▶ **Prompt**
Locate each line in the listing below that contains the string "width", matching case exactly, and copy those lines.

▶ **Excerpted records**
====

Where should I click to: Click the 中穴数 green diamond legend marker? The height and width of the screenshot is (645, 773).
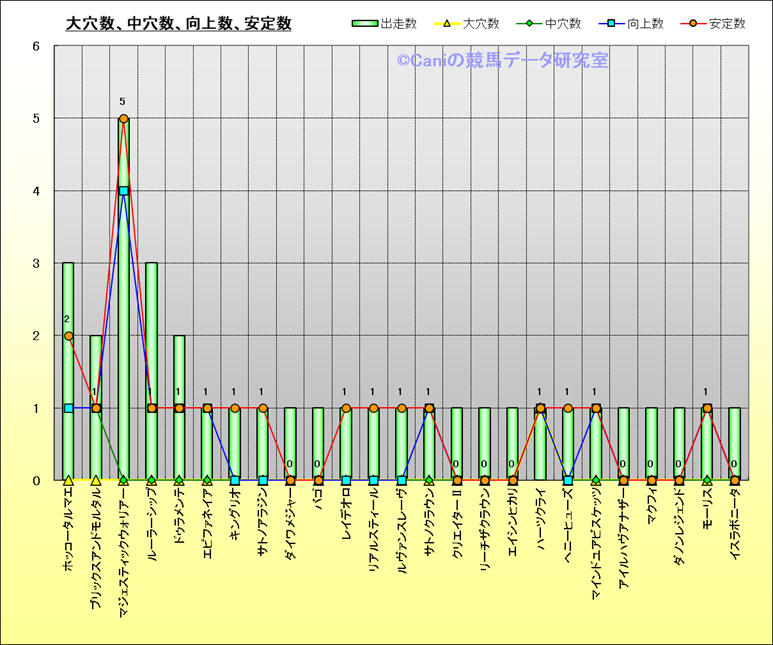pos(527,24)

====

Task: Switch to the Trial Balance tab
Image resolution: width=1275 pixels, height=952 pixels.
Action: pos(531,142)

====

▶ **Answer to the exercise**
Where should I click to: Click the 中穴数 green diamond legend marker? The height and width of the screenshot is (645, 773).
Image resolution: width=1275 pixels, height=952 pixels.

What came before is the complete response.